A UU liFE interview with UUFE Board President, Emily Cranwell
Our March 2015 UUFE IdeaFest generated lots of great ideas for UUFE’s future which were eventually written into our Strategic Plan. Now we read in the UU CERG (UU region) blog that church strategic plans are dead ends that will only lead us to “close our doors for good”. The UU CERG blogger urges local UU leaders to reframe strategic planning and shift from:
- Slow and deliberative to nimble and experimental
- Comprehensive and unanimous to targeted and personal
- Knowing the “right” path to learning from success and failure
We asked our UUFE Board President, Emily Cranwell to explore this “shift” and share her vision of the way forward for UUFE.
UU liFE: Do you agree with this basic idea — that nimbleness and risk-taking should replace formal long-range planning for UUFE?
Emily: Yes. I believe that in our ever-changing world, we have no other choice than to remain nimble and open-minded. As our global and local communities change more quickly than we ever imagined, we have to try to be flexible in our thinking in order to keep pace and remain responsive. That doesn’t mean we should be any less deliberate or thoughtful, just that we more frequently need to take the time to reflect and envision our path forward.

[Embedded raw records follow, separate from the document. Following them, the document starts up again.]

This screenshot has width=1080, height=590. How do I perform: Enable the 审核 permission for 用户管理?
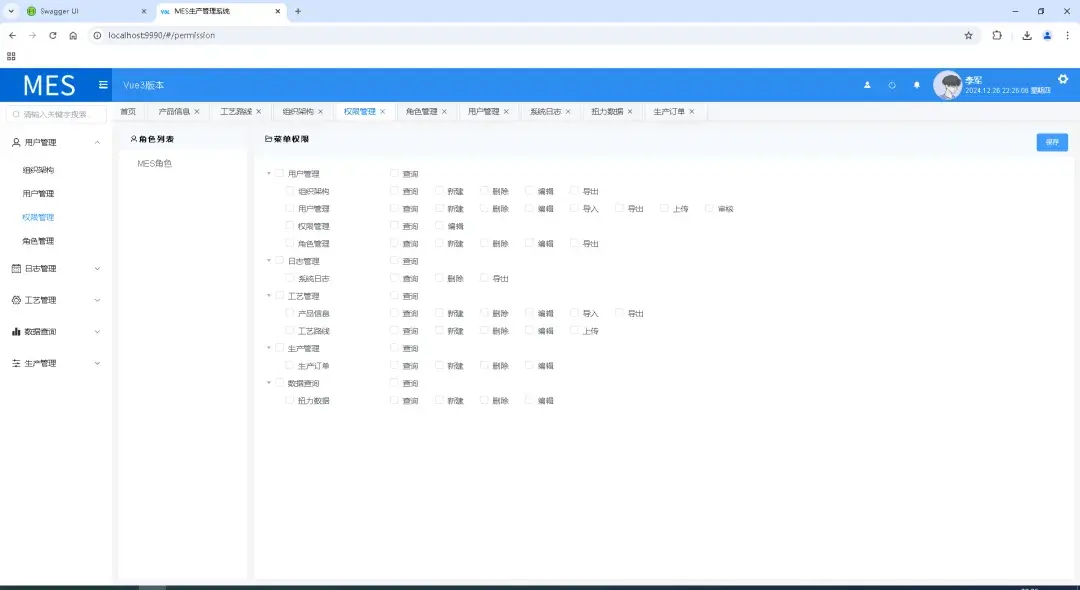[708, 208]
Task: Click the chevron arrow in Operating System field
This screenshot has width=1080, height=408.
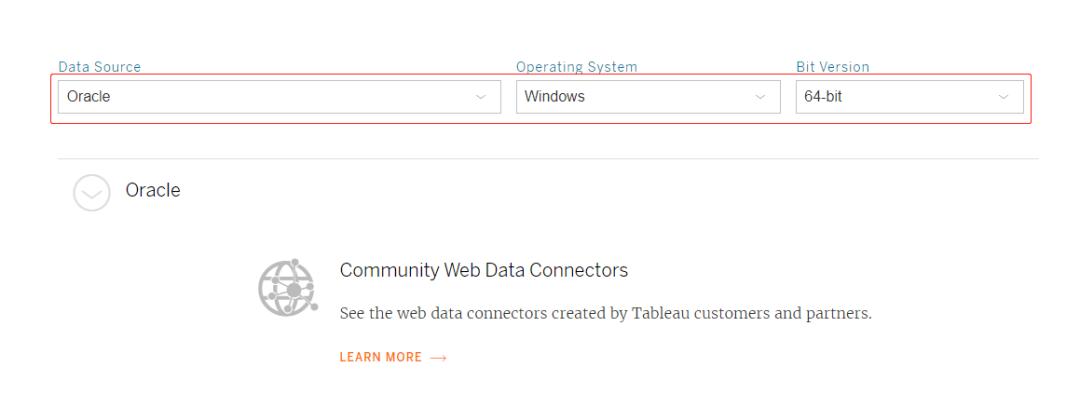Action: click(760, 97)
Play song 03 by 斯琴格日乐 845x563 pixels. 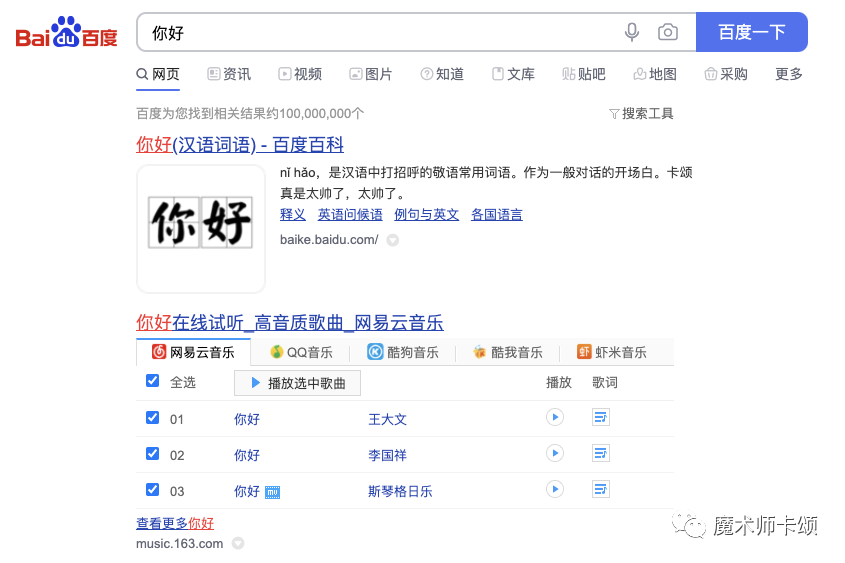[x=555, y=489]
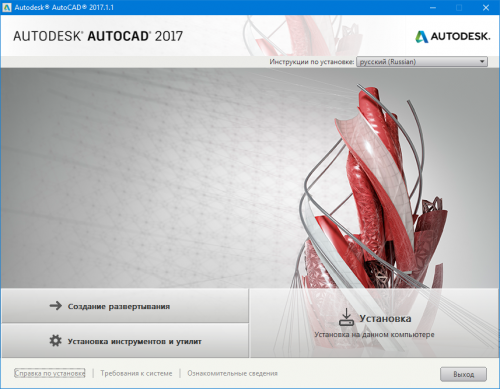Click the arrow icon beside Создание развертывания

tap(56, 306)
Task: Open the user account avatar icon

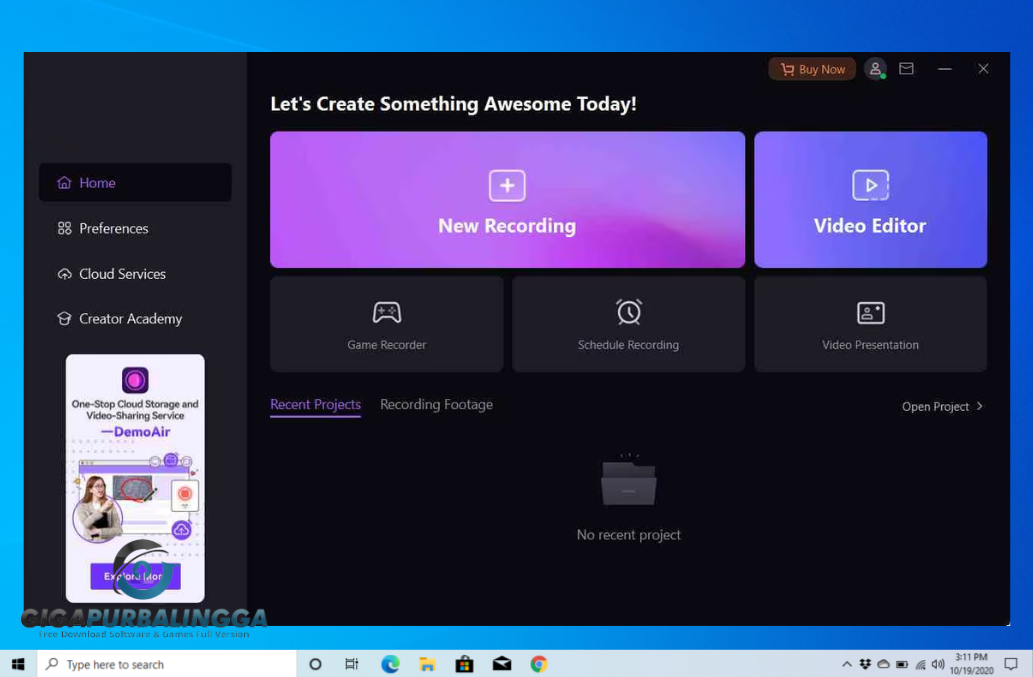Action: click(875, 68)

UU liFE: Did our March 2015 Ideafest produce a “massive, linear, comprehensive plan” or “agile, bold actions”? Or both?
What Ideafest attempted to do was focus our thinking and harness our imaginations as we looked forward, and I believe we accomplished that. The “Big Ideas” that rose to the top reflect our current values and thinking related to our vision and mission. For example, we heard ideas about better communication, branding, and use of social media. Our Media Ministry has taken that ball and run with it. The new face of the website and our movement towards more online communication, including social media, is a great way that our work is more targeted and personal.
UU liFE: We like to talk about our UUFE successes. But what recent failures can we also learn from?

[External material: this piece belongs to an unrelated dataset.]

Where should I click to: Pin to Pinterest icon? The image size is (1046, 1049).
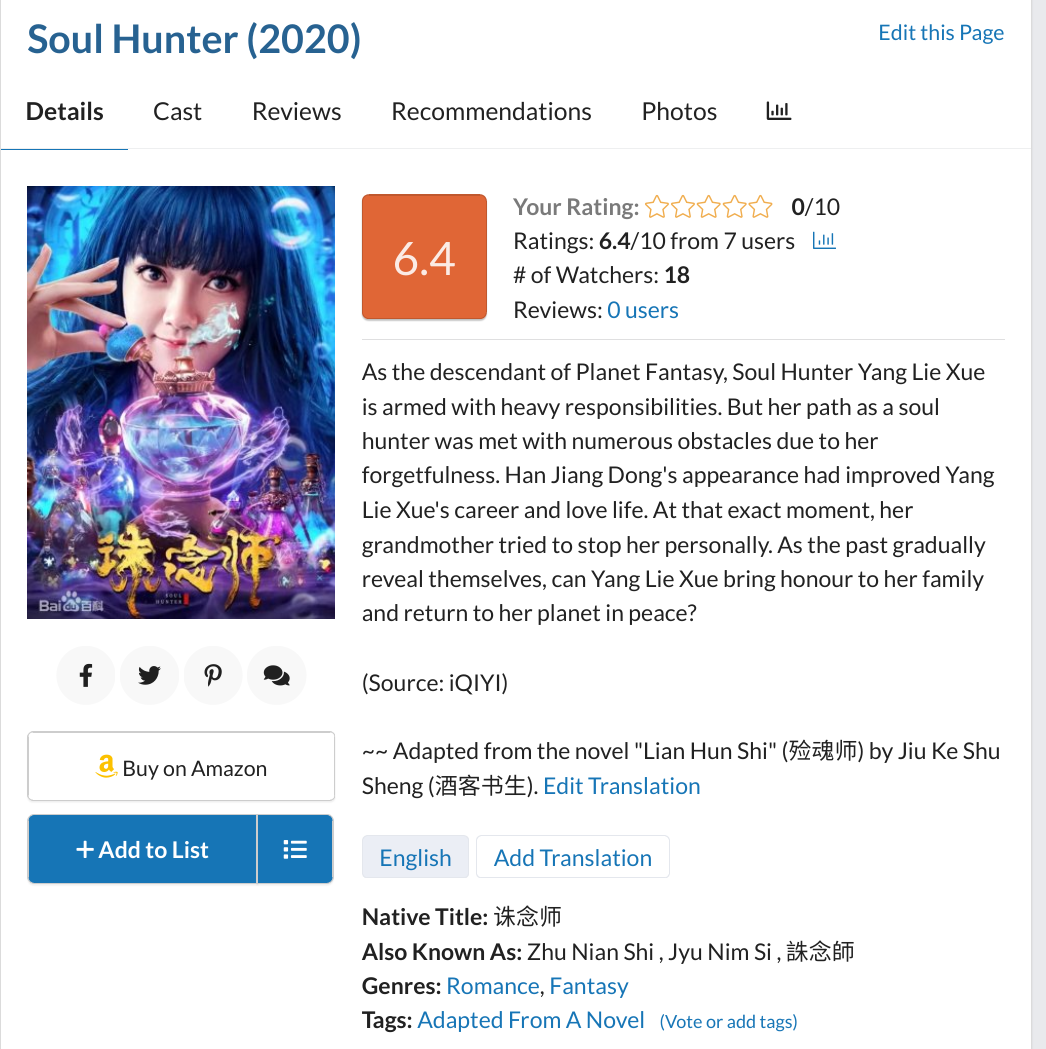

I wouldn’t describe it as a failure, but there is a realization that we are grappling with how to harness the energies of our volunteers more efficiently. We are in a place familiar to many organizations, where our long-standing volunteers are no longer able to do what they used to. Our newer members need to connect to opportunities that they will find spiritually fulfilling. Today, when families are more scheduled than ever, this is a challenge. As we look at the strategic plans developed in Ideafest, the reality is that we need excited volunteers to carry them out. Even more important are the volunteer efforts that create our Beloved Community and keep it welcoming to all.
UU liFE: How should we start or continue this shift from slow and deliberate to agile, edgy, and risky?
I think the first step is to change our thinking that this needs to happen every five years, and that the strategic plan should be all encompassing. If we can think through strategic next steps at a more frequent interval, then we will be more responsive without being less deliberate. We need collaborative, creative problem solvers to take on this work as we move forward. We need people willing to trust and support one another as we try out new ways of doing things. As the article states, we need “members to become instruments of strategic thinking and exploration as they minister out in the community. Shifts [in strategic thinking] are not just top-down to bottom-up but also inward focused to outward engaged.” We are all a part of the process now, and it’s happening all the time.